Abstract
Purpose :
Previously, we identified a Gly661Arg variant of A Disintegrin and Metalloproteinase with ThromboSpondin motifs-10 (ADAMTS10) as the disease-causing variant in a dog model of primary open angle glaucoma with elevated intraocular pressure (IOP). ADAMTS10 is essential for formation of fibrillin-1 microfibrils, which are key components of the extracellular matrix. Mutations in ADAMTS10 also cause Weill-Marchesani syndrome, characterized by short stature and lens dislocations. We have also found that adamts10 plays an essential role in development of retinal ganglion cells in zebrafish. Here, we generated mice carrying the Gly661Arg mutation of Adamts10 using CRISPR-Cas9 to test if they develop glaucoma phenotypes.
Methods :
Adamts10G661A/G661A and wild type control (wt) mice at 6 and 24 months of age were used. Diurnal and nocturnal IOP was measured with TonoLab. Anterior chamber depth was determined by spectral domain optical coherence tomography. Optic nerves were fixed then treated with osmium tetroxide, embedded in epon and cross-sectioned. Images of PPD-stained nerve sections were acquired and nerve areas, axon numbers and axon areas determined using ImageJ.
Results :
Although IOP was not affected by the Gly661Arg mutation, Adamts10G661A/G661A mice were shorter and had lower body weights compared to wt. Adamts10G661A/G661A mice had 5% shallower anterior chambers (6m, p = 0.001; 24m, p = 0.01), suggestive of lens dislocation anteriorly. Adamts10G661A/G661A mice had lower axon counts at both 6 and 24 months of age (p = 0.0006 and 0.008, respectively), while smaller optic nerves (13%, p = 0.0001) and smaller caliber of optic nerve axons (3%, p = 0.002) were found at 24 months of age.
Conclusions :
Unlike dogs homozygous for the Gly661Arg mutation, IOP was not changed in Adamts10G661A/G661A mice. However, Adamts10G661A/G661A mice had smaller bodies and possible dislocated lenses, consistent with Weill-Marchesani syndrome. Fewer axon numbers found in Adamts10G661A/G661A mice at early age is possibly consistent with a role for Adamts10 in retinal ganglion cell development.
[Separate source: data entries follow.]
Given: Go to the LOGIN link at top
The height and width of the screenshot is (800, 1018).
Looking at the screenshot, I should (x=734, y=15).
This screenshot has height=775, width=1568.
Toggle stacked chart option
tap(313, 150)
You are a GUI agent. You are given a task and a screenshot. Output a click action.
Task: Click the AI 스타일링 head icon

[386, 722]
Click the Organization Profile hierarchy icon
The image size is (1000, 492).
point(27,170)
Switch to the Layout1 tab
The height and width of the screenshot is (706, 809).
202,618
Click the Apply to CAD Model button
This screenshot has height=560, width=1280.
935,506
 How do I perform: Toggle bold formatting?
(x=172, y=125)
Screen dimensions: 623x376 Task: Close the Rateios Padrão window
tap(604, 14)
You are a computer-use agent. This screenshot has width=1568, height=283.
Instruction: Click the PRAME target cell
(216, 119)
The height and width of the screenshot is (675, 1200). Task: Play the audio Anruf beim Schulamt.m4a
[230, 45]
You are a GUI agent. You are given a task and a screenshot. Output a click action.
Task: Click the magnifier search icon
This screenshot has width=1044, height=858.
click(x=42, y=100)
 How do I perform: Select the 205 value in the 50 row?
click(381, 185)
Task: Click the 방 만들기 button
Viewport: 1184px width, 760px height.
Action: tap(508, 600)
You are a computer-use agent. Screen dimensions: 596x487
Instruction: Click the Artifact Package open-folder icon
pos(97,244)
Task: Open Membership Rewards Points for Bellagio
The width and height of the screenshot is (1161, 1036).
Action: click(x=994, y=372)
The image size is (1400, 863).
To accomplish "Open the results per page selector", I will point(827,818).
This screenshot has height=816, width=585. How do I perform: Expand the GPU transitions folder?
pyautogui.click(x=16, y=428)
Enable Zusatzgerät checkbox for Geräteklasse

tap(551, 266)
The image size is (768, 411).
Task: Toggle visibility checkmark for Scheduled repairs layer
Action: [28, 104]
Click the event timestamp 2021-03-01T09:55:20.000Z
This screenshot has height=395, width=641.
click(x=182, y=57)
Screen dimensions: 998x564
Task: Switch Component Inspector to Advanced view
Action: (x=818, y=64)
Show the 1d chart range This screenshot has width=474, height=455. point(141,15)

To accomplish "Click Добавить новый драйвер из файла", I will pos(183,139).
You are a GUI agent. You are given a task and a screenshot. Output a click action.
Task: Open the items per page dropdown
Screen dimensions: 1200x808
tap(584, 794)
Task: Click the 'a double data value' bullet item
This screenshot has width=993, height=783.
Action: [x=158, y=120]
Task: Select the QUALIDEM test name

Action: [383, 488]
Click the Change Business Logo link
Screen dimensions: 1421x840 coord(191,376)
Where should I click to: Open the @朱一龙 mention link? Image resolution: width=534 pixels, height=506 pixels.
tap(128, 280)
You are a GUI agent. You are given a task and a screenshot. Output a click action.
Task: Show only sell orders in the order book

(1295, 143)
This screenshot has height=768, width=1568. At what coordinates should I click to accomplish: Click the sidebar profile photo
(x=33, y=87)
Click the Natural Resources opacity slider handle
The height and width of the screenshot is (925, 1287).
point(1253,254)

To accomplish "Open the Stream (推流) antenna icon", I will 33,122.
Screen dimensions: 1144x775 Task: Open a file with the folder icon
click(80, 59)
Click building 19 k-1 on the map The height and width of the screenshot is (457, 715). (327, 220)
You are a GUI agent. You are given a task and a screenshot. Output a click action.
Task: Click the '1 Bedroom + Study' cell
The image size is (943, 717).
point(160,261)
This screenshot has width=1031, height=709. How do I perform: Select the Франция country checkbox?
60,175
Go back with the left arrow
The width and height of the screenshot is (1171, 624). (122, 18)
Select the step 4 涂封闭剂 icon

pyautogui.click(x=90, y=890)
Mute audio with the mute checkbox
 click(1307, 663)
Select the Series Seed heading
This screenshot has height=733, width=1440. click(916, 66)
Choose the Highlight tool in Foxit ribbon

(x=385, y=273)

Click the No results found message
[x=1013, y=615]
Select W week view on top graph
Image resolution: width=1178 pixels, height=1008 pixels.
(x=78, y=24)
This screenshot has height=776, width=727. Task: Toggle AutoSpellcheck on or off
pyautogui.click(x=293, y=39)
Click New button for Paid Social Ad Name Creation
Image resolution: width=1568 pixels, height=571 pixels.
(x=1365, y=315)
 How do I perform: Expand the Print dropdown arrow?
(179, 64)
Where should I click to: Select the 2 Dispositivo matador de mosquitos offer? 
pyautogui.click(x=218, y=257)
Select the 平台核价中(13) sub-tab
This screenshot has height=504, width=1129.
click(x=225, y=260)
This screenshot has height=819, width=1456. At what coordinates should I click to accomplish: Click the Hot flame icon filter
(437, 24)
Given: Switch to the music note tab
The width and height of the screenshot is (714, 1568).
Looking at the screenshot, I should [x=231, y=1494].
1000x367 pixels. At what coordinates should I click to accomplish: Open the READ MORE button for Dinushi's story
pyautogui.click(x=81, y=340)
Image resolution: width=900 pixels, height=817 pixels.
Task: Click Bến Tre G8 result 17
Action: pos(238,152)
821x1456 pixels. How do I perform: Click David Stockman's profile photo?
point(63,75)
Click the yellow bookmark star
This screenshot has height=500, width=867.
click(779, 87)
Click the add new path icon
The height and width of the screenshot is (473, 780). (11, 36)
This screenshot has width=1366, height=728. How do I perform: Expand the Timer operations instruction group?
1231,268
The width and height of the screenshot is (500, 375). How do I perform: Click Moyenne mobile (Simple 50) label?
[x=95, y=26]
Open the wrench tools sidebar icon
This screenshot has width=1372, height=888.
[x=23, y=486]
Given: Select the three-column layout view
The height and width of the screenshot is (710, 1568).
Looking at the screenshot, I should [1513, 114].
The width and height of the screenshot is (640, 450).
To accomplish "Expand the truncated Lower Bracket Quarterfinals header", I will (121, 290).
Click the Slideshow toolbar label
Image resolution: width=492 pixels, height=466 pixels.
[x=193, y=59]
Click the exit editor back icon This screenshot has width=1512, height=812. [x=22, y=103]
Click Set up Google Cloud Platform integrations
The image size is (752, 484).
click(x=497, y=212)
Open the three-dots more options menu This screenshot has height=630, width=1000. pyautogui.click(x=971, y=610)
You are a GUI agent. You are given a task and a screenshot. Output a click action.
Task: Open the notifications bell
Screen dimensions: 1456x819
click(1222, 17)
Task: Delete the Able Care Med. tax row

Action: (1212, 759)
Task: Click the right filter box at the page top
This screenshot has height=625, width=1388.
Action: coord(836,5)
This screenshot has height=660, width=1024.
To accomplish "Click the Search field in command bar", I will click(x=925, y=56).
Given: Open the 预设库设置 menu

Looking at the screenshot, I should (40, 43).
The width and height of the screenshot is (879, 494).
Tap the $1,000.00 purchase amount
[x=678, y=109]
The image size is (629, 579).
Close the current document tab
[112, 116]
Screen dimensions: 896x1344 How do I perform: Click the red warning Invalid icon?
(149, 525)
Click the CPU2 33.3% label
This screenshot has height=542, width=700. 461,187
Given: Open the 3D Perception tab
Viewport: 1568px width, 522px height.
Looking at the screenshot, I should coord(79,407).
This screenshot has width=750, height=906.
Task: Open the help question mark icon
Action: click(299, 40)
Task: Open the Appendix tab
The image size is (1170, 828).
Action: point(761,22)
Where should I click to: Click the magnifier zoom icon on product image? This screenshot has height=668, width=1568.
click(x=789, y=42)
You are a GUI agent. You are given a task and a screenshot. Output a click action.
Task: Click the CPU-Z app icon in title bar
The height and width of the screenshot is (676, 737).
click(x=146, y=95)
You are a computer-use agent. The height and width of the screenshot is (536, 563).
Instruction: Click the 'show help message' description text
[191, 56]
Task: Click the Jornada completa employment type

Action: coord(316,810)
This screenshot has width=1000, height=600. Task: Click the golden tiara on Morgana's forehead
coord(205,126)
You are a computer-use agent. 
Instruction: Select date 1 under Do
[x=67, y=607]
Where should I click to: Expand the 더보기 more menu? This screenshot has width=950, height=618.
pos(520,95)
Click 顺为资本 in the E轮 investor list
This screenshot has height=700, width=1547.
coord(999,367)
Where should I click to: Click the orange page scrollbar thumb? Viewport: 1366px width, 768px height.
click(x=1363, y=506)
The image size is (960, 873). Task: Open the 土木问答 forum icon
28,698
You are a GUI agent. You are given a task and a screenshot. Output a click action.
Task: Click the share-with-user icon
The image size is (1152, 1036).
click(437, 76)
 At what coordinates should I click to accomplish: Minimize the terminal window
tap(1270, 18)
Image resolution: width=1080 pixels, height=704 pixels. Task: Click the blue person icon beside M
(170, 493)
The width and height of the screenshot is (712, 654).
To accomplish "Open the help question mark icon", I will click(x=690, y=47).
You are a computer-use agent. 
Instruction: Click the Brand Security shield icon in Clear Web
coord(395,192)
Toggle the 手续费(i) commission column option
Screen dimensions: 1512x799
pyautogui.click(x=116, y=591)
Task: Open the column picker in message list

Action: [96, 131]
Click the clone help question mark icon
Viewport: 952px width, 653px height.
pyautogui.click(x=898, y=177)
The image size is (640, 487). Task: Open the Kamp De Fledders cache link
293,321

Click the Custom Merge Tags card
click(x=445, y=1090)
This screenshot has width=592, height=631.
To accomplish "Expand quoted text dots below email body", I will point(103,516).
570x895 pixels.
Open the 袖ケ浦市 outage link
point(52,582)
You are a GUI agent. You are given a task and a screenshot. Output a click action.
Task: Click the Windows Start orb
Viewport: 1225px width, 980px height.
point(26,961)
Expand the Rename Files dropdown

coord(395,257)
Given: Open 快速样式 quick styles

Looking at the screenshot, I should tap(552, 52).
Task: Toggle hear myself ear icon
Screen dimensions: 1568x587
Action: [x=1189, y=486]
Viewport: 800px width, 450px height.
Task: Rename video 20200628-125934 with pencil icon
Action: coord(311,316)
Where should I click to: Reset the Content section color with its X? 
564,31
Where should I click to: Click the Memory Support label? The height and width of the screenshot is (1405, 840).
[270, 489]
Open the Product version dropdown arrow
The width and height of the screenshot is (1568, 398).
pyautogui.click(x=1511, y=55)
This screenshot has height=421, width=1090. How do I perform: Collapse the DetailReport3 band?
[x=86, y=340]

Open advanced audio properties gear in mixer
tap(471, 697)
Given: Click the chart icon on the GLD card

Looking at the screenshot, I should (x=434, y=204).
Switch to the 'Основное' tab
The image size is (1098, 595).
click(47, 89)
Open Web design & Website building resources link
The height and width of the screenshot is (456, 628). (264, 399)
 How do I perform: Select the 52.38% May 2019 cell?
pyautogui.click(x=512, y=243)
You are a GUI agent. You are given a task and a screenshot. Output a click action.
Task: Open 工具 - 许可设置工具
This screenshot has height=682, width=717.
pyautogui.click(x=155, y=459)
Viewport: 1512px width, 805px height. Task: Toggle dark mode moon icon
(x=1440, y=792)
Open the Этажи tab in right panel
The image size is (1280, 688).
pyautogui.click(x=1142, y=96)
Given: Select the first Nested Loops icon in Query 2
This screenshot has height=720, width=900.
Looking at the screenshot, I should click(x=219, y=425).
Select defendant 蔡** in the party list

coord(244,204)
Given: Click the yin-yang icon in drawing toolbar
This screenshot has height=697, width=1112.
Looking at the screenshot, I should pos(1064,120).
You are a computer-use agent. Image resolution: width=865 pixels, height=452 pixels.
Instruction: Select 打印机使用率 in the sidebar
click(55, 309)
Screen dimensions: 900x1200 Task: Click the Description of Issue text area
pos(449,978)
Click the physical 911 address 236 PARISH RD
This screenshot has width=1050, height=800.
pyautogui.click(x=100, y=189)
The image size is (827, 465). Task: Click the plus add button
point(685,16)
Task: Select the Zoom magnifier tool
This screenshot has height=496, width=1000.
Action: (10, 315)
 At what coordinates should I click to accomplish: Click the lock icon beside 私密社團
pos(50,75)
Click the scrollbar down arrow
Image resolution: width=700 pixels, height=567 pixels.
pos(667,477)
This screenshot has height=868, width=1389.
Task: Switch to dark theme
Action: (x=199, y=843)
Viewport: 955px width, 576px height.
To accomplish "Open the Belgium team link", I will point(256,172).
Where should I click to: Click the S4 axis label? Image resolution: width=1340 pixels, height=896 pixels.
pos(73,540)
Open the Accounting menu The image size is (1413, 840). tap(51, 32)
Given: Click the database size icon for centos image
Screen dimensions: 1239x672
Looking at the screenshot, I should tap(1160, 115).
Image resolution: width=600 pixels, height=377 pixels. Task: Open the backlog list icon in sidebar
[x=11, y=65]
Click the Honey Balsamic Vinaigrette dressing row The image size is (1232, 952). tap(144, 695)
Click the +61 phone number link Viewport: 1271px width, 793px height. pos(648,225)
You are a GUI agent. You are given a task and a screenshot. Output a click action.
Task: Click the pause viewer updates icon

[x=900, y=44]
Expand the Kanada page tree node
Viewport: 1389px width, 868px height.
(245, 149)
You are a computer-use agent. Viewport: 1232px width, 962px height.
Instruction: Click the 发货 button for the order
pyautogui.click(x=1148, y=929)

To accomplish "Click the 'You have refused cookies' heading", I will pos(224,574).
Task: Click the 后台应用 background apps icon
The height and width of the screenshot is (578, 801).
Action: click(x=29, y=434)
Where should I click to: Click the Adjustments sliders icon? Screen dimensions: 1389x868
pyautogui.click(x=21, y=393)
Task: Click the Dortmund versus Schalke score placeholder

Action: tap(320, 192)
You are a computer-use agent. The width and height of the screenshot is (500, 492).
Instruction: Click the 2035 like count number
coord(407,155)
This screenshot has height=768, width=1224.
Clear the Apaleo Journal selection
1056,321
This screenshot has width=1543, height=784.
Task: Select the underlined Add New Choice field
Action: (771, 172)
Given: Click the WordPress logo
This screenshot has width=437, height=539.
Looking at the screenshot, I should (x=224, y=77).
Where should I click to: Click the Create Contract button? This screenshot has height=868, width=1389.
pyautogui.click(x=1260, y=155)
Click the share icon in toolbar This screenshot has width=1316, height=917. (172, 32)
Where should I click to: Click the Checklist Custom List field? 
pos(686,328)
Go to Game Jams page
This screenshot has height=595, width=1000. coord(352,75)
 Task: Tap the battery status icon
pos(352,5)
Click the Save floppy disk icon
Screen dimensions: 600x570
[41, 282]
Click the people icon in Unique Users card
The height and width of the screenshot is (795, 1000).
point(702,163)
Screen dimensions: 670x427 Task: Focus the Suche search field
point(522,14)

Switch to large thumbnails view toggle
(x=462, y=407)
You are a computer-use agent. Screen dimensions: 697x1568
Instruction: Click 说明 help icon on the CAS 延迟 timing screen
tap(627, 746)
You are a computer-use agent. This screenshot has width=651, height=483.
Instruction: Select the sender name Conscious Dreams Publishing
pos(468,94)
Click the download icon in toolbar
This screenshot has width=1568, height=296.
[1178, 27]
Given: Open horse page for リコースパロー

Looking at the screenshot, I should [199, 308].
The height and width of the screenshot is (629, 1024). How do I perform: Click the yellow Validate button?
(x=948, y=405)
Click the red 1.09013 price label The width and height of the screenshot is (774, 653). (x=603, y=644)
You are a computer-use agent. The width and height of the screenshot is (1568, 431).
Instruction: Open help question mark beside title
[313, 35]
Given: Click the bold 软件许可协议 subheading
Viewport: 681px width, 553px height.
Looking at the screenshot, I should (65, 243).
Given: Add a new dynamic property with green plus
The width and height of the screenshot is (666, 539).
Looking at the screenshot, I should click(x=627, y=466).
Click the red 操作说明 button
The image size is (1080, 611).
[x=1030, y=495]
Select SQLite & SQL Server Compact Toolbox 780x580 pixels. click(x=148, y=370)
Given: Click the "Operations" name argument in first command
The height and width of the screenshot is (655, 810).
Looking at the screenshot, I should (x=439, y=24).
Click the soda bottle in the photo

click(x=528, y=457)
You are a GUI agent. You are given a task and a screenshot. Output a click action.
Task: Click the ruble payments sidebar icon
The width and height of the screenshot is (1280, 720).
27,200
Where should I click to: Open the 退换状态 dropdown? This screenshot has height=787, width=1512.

Converse to our previous findings in mice mutations in the fibrillin-1 gene (Fbn1), Adamts10G661A/G661A mice had smaller optic nerves and smaller caliber of optic nerve axons, suggesting opposing effects of mutations in Fbn1 and Adamts10.
This abstract was presented at the 2019 ARVO Annual Meeting, held in Vancouver, Canada, April 28 - May 2, 2019.